-- start Dataset excerpts --

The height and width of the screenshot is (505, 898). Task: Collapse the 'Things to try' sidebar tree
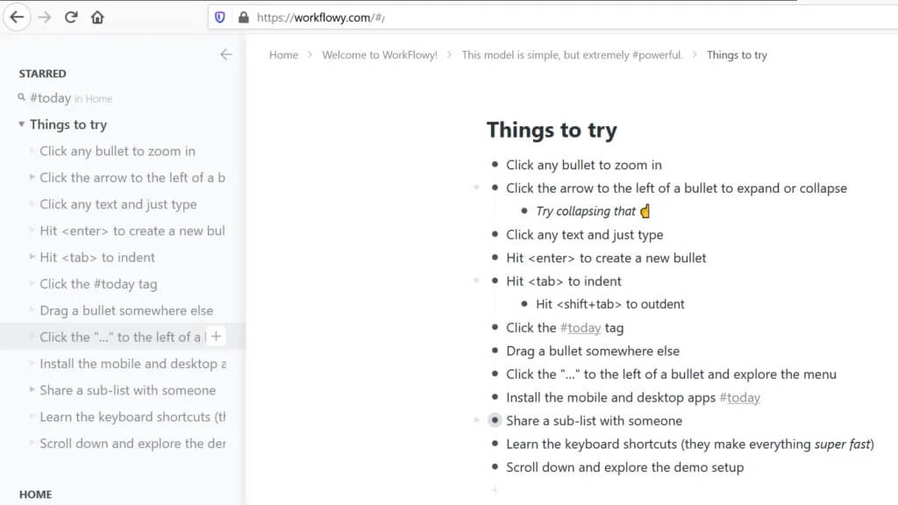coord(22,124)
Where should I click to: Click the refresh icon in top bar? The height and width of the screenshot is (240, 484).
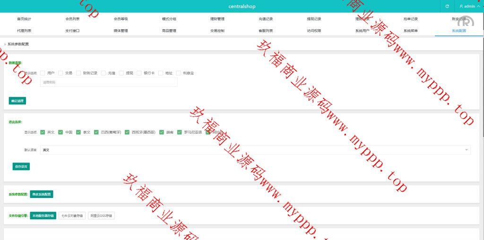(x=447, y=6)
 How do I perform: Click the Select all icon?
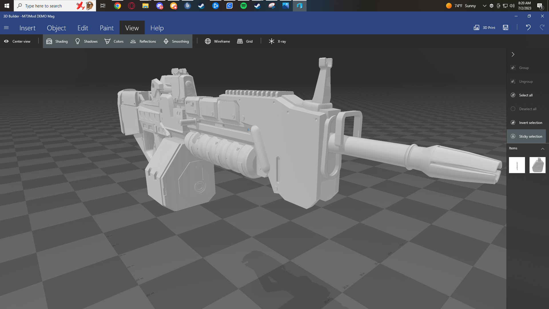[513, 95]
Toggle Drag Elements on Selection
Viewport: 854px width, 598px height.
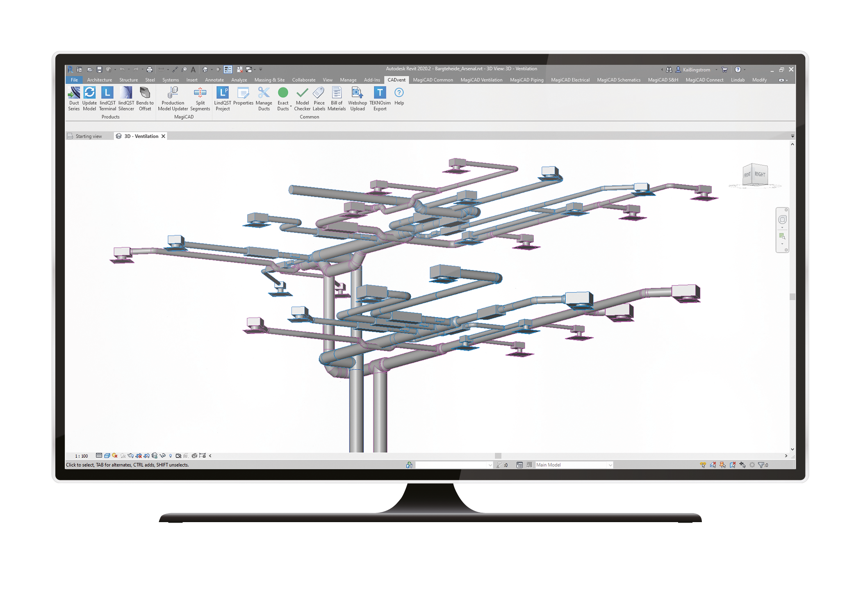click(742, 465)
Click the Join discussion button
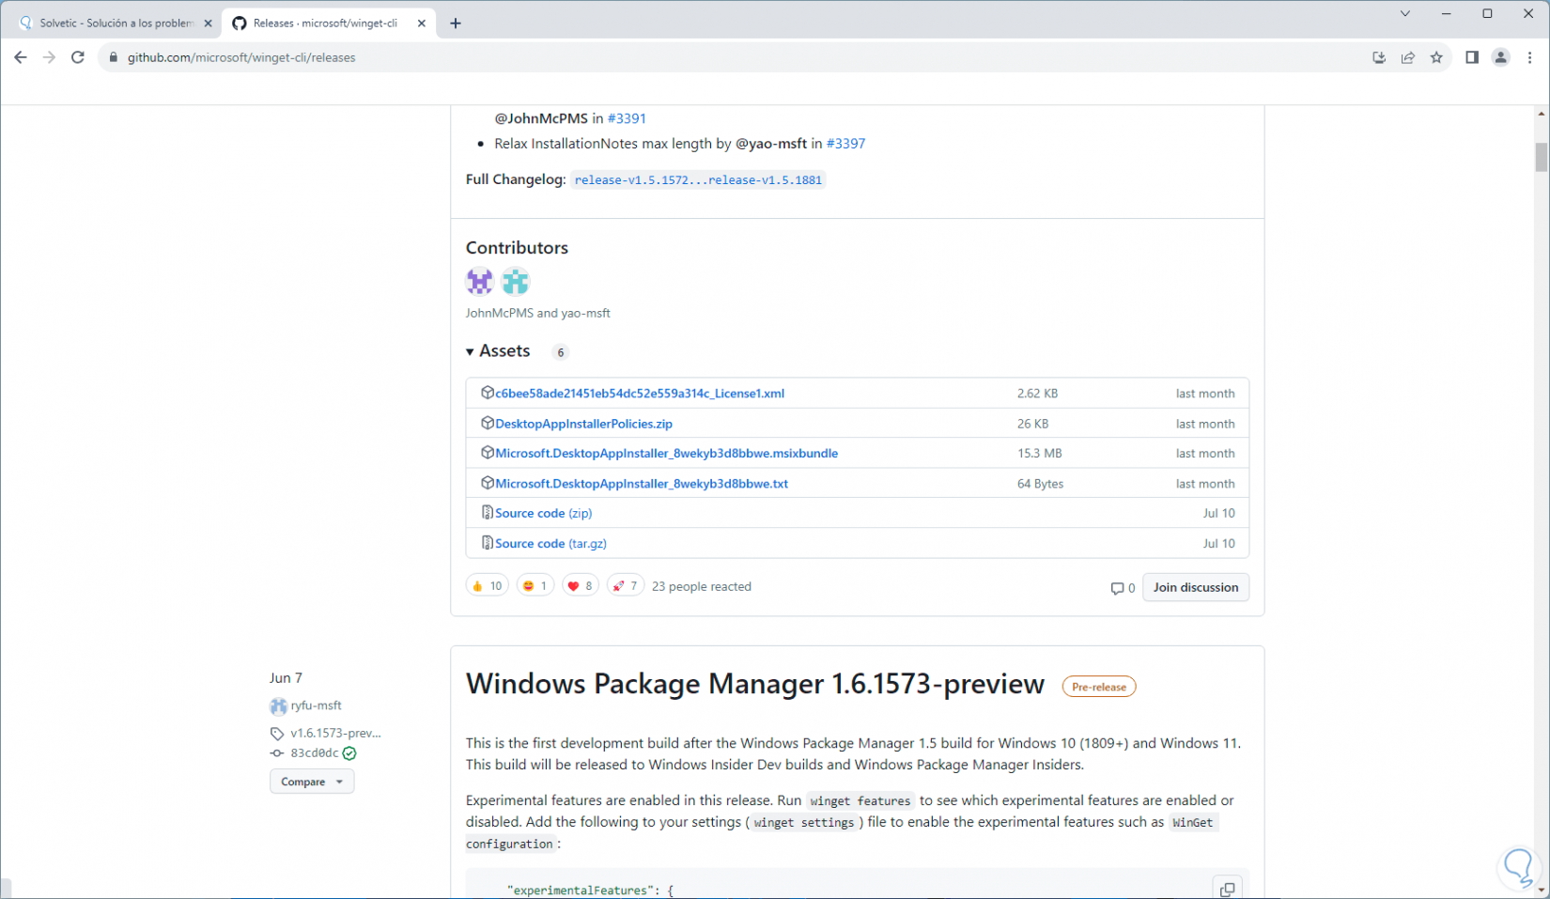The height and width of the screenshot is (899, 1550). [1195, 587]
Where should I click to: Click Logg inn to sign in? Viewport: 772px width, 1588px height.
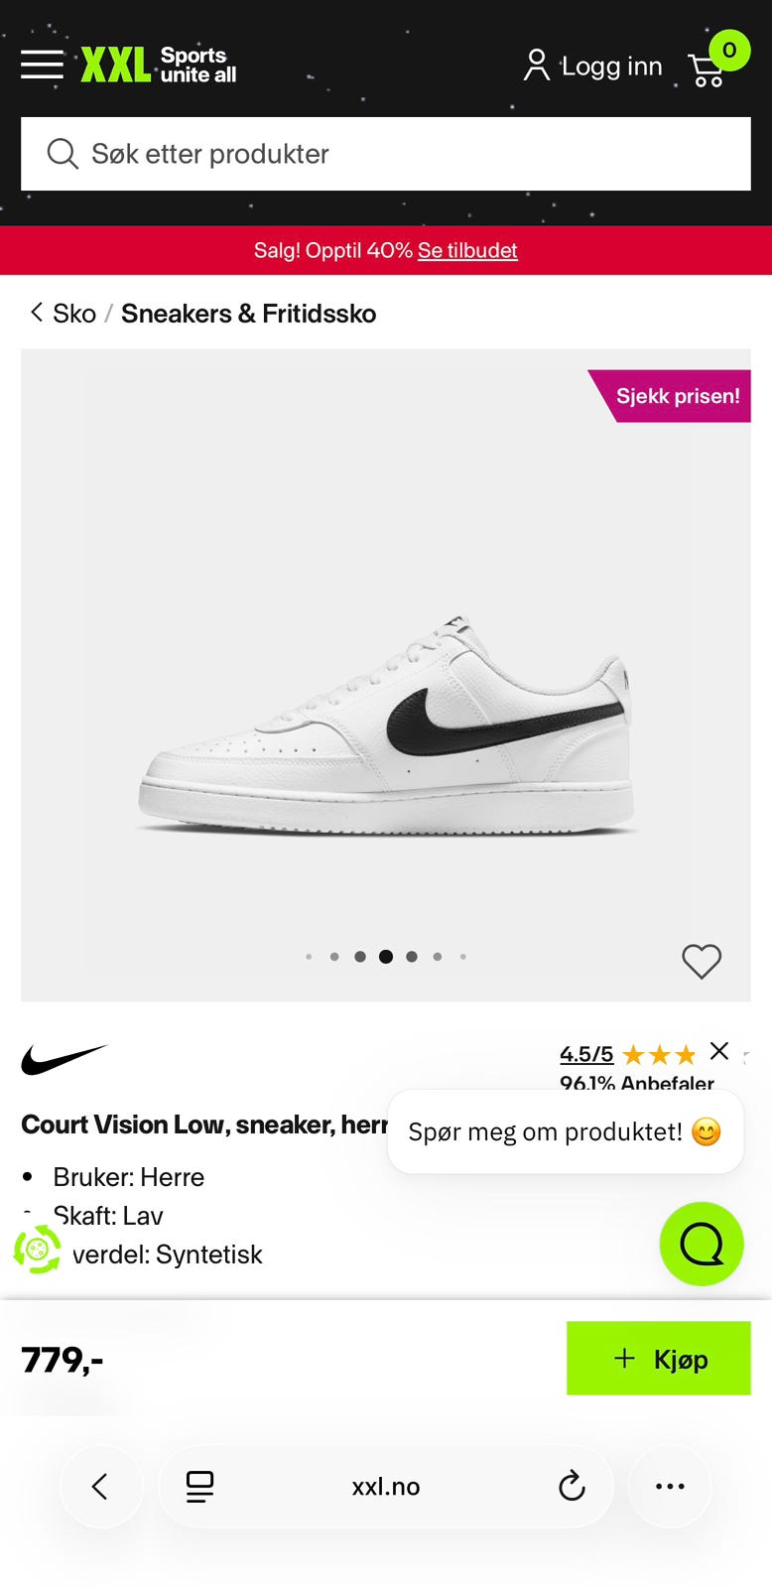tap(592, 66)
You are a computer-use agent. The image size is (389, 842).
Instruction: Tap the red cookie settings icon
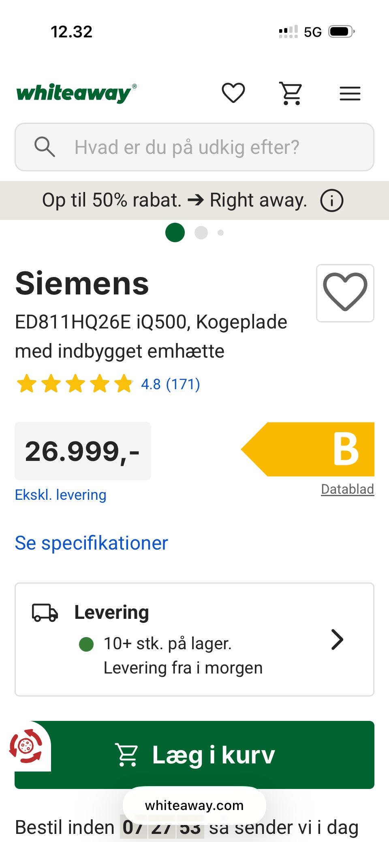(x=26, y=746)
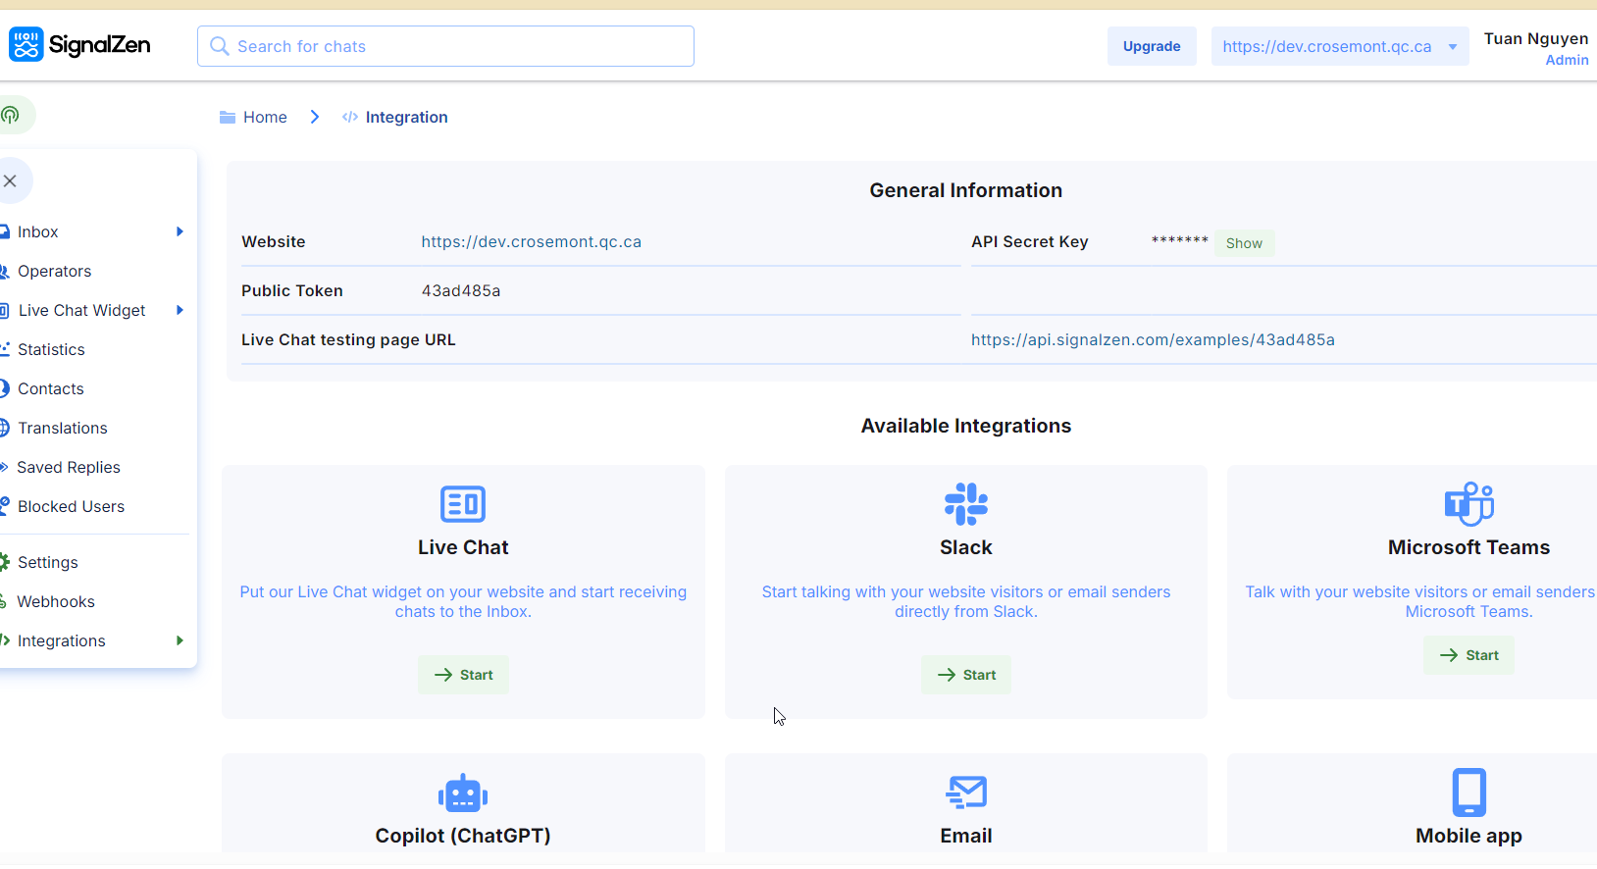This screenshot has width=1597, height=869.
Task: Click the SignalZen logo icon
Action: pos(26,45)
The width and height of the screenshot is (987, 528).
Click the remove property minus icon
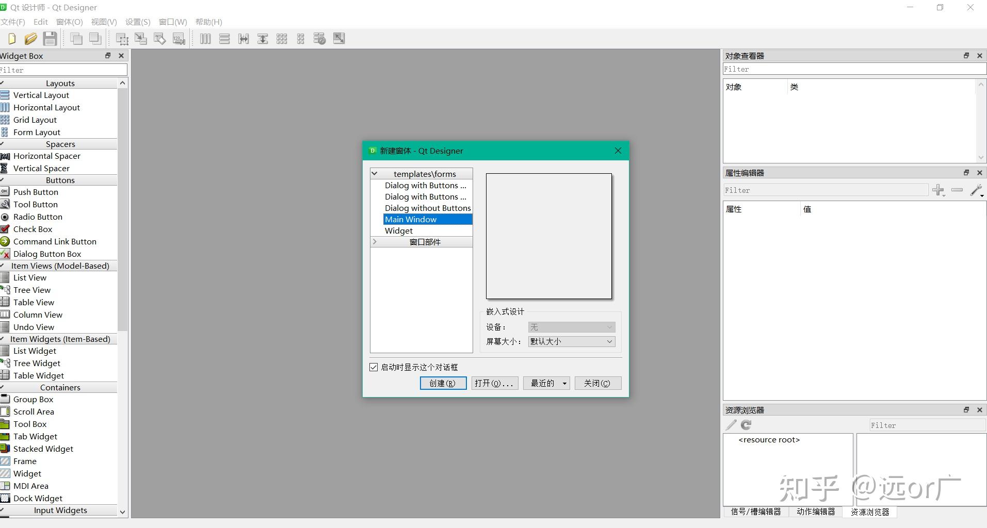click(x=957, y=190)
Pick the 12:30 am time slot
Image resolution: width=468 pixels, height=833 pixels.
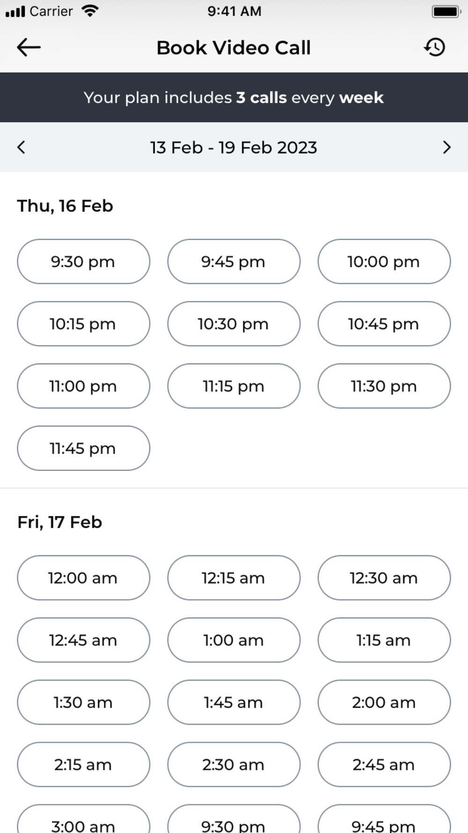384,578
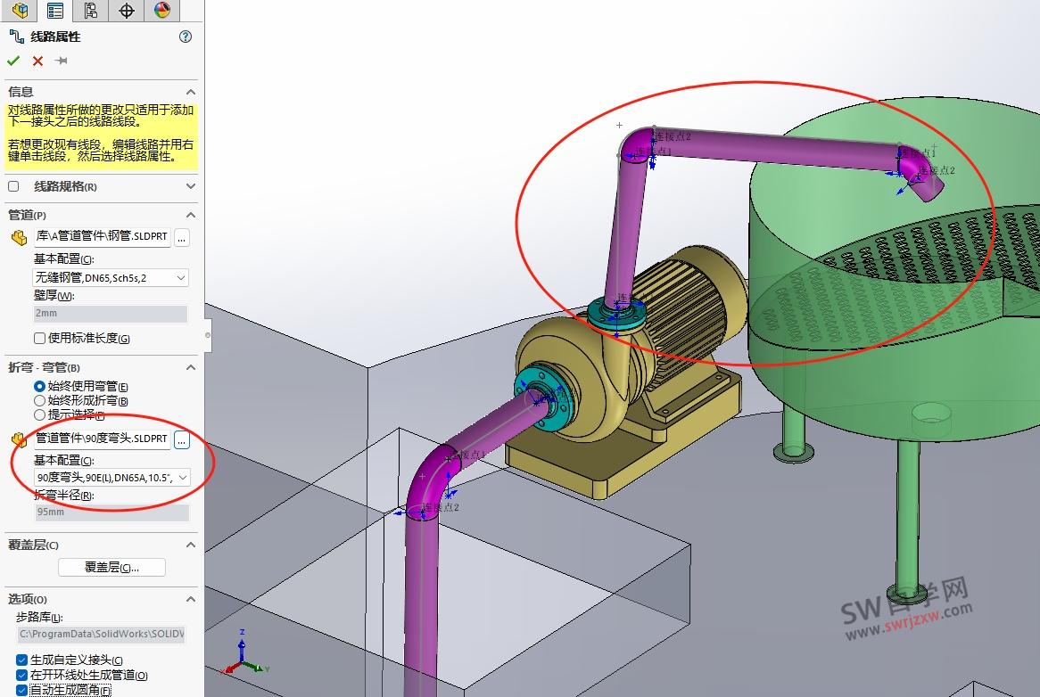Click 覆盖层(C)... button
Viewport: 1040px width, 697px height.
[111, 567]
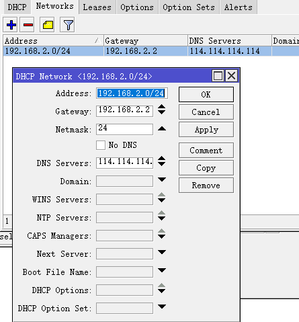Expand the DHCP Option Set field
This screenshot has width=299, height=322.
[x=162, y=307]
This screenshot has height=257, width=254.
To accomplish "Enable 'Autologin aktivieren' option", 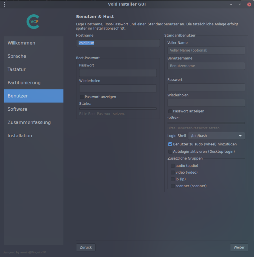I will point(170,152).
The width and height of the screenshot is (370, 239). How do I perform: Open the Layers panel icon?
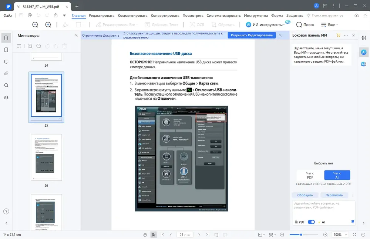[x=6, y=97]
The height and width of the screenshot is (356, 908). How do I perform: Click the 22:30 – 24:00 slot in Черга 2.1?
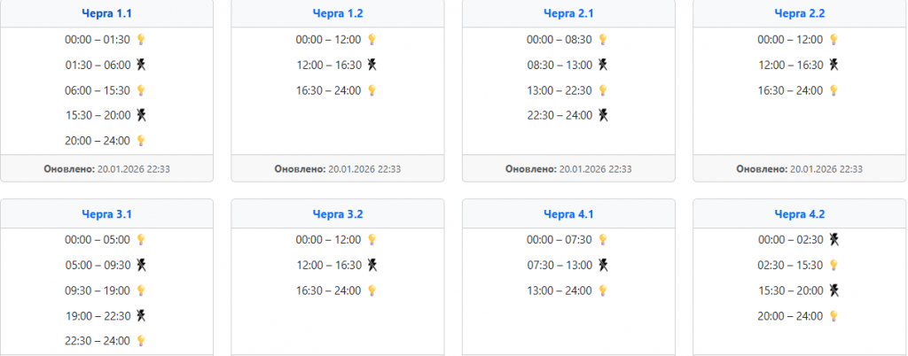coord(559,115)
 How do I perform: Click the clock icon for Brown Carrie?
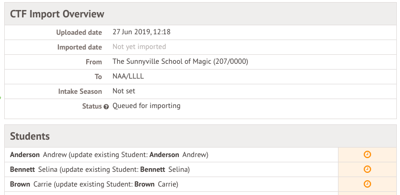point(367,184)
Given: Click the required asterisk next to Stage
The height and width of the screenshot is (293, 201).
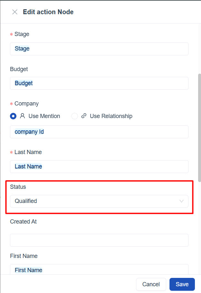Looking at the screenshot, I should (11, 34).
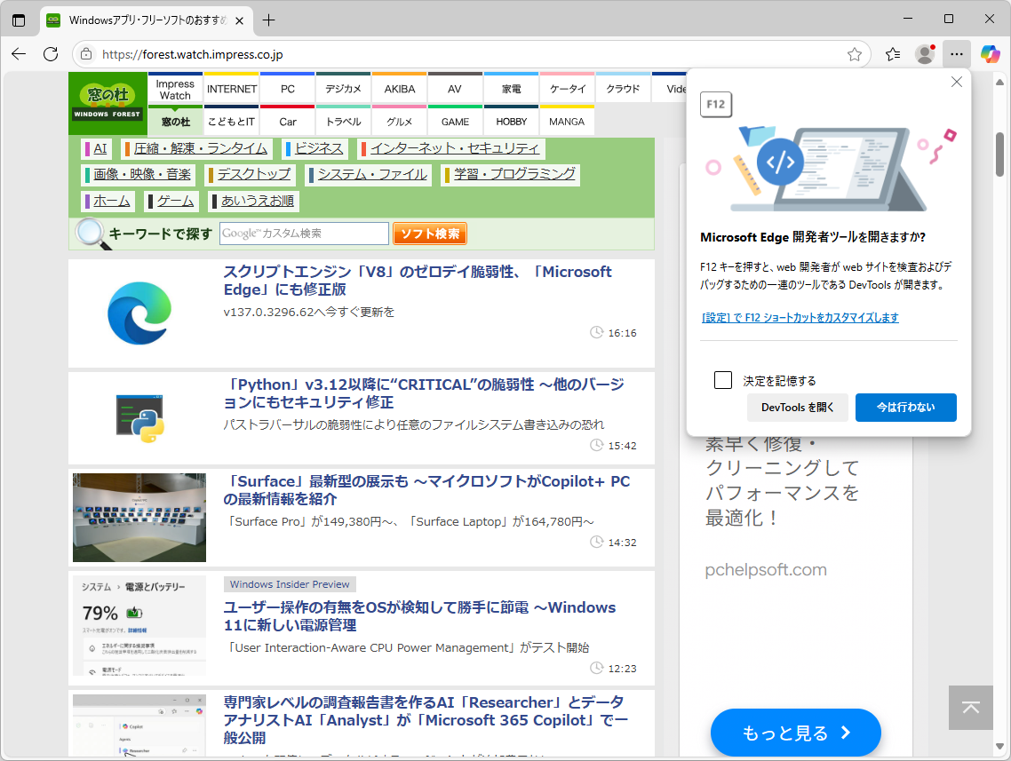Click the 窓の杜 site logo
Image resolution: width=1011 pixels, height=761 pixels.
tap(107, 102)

-- end Dataset excerpts --

Your task :: Convert the entries starting at the line containing "Click the Join discussion button" and ending at the line containing "tap(592, 66)" into a two-column CSV with the columns input and output, one row per entry. Put each field in quotes, replace line breaks with spaces, and leave out the pictures.

Solution below ::
input,output
"Click the Join discussion button","The height and width of the screenshot is (899, 1550). [1195, 587]"
"Where should I click to: Click Logg inn to sign in? Viewport: 772px width, 1588px height.","tap(592, 66)"